Active Directory account passwords are usually set to expire (for example: every 90 days) in most organizations. Configuring an AD account with PasswordNeverExpires is not recommended due to security. There might be a time where you need to extend an active directory account’s current password expiration date without changing the password expiration policy or changing the user’s password. Password expiration is controlled by a group policy setting named maximum password age. After the policy is applied to the domain, the system will check the pwdlastset attribute of the user objects. The attribute records the time when the user’s password is set. Following the procedures below, you can reset that date to extend a user’s password.

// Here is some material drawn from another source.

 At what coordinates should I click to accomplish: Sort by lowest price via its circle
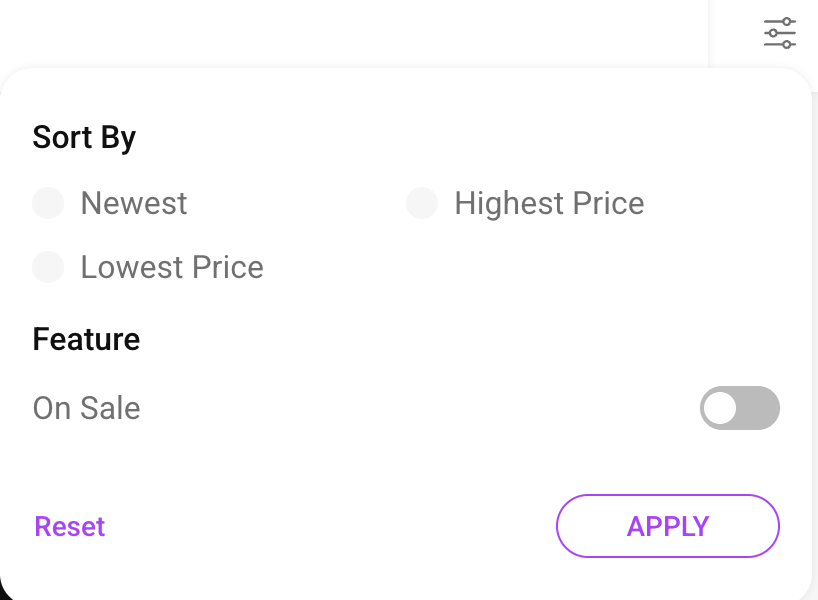click(x=48, y=267)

How To Reset Active Directory User Password Expiration Date
- Open Active Directory Users and Computers and select Advanced Features under the View tab.
- Navigate to the Users account and select its properties.
- Click the Attribute Editor tab.
- NOTE: If you still don’t see Attribute Editor, click on Start and search for ADSI Edit, then navigate to the Users account, right-click on it and select Properties, this will bring you to the Attribute Editor.
- Scroll the attribute values and select the pwdLastSet field. Modify it by entering 0 (zero) in the value field. Click OK. This sets the value to (Never) as in the password has never been set. Click OK on the User Account Properties box.
- Go to the the User’s Account Properties again. Go back to the Attribute Editor tab. Select pwdLastSet attribute and modify it with a value of -1. This will set the value to today’s date. Click OK twice.